David Sproxton: We are preparing for our future. The creation of an employee trust is the best solution we have found for keeping Aardman doing what it does best, keeping the teams in place and providing continuity for our highly creative culture. And of course, those that create value in the company will continue to benefit directly from the value they create"

The statistics show that employee owned companies are significantly more successful than conventionally owned companies. So we are very excited by the prospect of seeing Aardman roll far into the future under this arrangement and can rest easy that those four decades which have slipped by have paved the way for many more years of great creativity.


Question: Aardman has a spirit – and a humour – inherent to it. But the movie industry as a whole takes itself quite seriously. Has that been hard over the years?

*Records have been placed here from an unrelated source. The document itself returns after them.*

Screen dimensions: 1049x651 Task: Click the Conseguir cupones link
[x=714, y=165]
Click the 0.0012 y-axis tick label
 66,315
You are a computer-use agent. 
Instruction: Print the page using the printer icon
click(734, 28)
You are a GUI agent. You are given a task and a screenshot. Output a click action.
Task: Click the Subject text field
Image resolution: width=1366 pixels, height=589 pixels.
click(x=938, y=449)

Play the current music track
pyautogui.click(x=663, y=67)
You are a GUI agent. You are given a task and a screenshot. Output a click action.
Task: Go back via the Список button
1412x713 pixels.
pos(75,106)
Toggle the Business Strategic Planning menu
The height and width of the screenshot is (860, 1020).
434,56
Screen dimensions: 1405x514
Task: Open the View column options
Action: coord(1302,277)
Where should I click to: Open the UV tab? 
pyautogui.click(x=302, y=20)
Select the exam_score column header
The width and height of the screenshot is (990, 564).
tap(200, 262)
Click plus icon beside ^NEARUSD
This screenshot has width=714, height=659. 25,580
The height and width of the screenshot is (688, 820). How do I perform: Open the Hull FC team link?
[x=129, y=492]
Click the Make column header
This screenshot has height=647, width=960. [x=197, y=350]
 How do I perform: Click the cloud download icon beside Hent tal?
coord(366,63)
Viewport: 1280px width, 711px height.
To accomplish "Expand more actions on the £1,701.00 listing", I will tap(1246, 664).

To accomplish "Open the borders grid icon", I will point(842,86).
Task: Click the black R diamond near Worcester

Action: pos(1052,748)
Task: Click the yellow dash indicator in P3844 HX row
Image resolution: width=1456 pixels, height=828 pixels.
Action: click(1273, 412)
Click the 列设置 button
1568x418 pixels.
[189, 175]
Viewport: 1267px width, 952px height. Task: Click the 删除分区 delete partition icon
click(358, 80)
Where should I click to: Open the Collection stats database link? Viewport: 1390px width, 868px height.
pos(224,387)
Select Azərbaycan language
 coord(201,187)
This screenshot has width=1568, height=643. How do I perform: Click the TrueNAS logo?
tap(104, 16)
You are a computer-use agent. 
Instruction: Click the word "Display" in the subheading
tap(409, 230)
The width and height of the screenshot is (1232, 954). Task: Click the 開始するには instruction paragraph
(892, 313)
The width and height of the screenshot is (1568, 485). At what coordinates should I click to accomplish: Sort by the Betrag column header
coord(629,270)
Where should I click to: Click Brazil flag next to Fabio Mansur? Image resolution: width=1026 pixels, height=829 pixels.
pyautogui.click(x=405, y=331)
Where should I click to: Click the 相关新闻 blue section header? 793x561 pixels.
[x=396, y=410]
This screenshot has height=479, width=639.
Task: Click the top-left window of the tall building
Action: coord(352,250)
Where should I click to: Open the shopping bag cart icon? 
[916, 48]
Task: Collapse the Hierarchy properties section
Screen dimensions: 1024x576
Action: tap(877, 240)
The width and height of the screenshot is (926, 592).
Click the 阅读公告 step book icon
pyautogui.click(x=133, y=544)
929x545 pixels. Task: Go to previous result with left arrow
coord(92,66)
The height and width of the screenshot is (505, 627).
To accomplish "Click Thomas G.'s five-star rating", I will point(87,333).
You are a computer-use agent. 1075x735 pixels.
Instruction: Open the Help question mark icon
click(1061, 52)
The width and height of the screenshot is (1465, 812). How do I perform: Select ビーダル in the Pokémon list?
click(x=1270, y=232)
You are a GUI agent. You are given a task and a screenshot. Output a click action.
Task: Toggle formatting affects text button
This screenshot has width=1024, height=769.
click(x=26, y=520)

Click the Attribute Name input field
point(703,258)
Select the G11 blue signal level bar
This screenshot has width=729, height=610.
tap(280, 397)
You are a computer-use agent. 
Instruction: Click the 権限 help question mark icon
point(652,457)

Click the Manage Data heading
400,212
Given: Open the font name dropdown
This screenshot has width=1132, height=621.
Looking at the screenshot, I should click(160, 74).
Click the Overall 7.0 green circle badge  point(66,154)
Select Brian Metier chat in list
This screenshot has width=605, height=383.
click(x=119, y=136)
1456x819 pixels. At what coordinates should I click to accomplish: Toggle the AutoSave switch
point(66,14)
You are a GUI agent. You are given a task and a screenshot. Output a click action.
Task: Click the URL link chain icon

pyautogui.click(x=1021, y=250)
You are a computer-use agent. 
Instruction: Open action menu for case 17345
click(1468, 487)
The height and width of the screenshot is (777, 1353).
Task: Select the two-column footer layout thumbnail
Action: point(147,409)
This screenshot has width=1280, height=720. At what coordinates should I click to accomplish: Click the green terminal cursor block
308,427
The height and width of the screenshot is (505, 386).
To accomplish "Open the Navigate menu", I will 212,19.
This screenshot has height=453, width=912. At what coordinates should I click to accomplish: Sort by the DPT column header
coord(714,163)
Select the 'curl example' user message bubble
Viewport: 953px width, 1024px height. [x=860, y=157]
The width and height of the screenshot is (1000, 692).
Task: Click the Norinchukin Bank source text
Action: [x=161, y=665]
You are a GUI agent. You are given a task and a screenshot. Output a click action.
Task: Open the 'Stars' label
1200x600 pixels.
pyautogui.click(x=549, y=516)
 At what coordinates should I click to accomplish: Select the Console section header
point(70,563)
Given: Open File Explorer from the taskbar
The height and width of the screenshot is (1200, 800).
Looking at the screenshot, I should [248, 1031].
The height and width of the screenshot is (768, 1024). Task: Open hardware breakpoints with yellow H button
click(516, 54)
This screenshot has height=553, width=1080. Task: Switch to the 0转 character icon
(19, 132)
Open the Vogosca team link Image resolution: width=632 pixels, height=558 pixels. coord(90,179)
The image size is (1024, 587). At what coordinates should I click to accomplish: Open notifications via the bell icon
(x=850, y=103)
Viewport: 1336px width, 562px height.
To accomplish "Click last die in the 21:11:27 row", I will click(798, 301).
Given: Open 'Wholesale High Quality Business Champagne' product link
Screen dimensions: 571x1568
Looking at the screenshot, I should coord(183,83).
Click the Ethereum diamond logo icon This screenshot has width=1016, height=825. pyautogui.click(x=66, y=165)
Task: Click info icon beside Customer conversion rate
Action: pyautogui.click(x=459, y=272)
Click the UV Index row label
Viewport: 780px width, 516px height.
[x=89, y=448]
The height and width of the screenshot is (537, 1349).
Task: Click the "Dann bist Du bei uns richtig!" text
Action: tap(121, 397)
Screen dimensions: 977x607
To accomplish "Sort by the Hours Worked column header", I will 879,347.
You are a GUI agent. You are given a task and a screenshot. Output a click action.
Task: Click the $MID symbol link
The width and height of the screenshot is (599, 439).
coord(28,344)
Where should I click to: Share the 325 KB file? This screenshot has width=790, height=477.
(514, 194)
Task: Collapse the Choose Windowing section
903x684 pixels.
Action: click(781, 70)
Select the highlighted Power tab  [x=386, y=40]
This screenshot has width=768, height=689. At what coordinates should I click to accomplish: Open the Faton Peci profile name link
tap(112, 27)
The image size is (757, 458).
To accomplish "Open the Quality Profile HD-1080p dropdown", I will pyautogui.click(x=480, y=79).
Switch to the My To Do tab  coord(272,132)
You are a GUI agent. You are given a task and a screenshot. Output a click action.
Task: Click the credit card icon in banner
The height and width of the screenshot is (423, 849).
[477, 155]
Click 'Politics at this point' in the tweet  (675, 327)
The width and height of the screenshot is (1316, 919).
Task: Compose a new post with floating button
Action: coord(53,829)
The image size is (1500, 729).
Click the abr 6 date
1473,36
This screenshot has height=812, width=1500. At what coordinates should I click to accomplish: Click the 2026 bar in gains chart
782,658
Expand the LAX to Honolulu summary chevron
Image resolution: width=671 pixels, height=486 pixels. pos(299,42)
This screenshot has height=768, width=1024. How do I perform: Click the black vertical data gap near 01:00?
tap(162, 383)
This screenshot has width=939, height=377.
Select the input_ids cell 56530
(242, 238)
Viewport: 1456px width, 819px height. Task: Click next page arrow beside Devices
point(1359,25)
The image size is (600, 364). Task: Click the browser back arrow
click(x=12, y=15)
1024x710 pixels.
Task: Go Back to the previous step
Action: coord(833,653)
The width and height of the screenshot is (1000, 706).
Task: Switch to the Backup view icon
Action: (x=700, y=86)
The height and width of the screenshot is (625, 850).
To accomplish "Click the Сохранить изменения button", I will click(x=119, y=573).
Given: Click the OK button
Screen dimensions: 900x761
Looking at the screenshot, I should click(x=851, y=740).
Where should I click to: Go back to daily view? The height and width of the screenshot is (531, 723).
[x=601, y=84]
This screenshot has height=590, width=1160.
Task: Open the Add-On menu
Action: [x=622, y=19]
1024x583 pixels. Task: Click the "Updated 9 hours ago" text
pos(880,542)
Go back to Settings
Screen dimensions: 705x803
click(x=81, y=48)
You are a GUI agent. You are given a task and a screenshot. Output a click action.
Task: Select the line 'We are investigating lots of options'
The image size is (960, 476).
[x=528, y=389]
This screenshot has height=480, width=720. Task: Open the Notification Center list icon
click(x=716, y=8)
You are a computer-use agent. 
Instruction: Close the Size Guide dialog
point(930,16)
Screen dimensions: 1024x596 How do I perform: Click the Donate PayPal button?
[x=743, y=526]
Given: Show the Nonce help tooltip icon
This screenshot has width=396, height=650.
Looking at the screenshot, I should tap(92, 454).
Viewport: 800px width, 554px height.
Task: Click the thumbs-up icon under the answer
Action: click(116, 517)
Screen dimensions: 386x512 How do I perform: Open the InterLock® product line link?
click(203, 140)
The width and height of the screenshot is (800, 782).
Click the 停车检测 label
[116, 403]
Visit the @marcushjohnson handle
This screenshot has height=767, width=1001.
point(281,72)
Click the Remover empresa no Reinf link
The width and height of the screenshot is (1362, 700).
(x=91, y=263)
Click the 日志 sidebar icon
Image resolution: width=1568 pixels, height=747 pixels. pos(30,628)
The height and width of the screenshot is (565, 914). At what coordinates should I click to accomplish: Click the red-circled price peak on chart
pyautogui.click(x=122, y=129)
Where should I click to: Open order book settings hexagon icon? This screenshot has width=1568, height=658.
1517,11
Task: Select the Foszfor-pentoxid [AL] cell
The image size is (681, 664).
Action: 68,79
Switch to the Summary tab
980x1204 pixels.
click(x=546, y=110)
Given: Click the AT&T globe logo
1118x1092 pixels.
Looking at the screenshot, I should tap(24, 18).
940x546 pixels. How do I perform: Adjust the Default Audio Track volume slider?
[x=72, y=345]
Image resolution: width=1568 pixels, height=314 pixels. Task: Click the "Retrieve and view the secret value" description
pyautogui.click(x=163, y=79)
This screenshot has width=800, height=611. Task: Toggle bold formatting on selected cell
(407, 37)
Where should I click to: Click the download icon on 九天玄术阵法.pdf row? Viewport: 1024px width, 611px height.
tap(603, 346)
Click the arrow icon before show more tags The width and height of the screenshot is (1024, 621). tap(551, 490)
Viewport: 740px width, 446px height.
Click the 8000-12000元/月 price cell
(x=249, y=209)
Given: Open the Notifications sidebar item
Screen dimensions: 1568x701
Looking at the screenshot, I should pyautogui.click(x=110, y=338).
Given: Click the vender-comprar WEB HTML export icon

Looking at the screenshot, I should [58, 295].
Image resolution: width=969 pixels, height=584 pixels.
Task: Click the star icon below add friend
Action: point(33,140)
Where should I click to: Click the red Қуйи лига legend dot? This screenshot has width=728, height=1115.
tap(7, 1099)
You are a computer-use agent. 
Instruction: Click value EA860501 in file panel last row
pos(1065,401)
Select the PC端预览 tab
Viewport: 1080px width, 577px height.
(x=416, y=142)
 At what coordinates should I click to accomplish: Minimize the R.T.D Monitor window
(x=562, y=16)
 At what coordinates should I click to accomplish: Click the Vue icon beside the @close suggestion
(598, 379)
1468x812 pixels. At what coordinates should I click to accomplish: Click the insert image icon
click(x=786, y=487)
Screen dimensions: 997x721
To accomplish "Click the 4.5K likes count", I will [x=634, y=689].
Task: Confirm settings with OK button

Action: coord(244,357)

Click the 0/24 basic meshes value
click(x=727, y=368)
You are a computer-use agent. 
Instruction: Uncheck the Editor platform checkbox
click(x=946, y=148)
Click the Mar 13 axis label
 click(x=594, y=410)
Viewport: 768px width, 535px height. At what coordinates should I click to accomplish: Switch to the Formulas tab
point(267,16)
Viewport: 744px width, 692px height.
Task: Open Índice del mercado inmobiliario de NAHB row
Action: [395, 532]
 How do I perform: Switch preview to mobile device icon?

Peter Lord: Yeah, it has. [Laughs] It's a very interesting thing. British comedy in America has always been a mysterious thing. A few things cut through and work really well, and it's really hard to predict what. I think we've done incredibly well in that world, to make such an impact. We very consciously set out to not take ourselves too seriously, because I was aware that Hollywood movies for children often contained a very, very strong moral message. It's become part of the package now. It's what people positively expect now. That's okay… But we're pretty subtle with that moral message! I like to think that in what we do, the most important thing is that goodness wins out. Goodness, optimism, humanity wins out, and cynicism and calculation and evil doesn't.I mean goodness in the most profound sense. Shaun is profoundly good. That doesn't mean that he isn't mischievous, that doesn't mean he doesn't cause trouble. Ultimately, though, what he stands for is good and decent. But you don't have to labour that point. I think our stuff is fundamentally moral. I know that with the first [Shaun] movie, and I hope so with this, that people came out smiling. Smiling. Because they've seen something that was funny and warm and life-affirming, and that's always what we hope for from our films.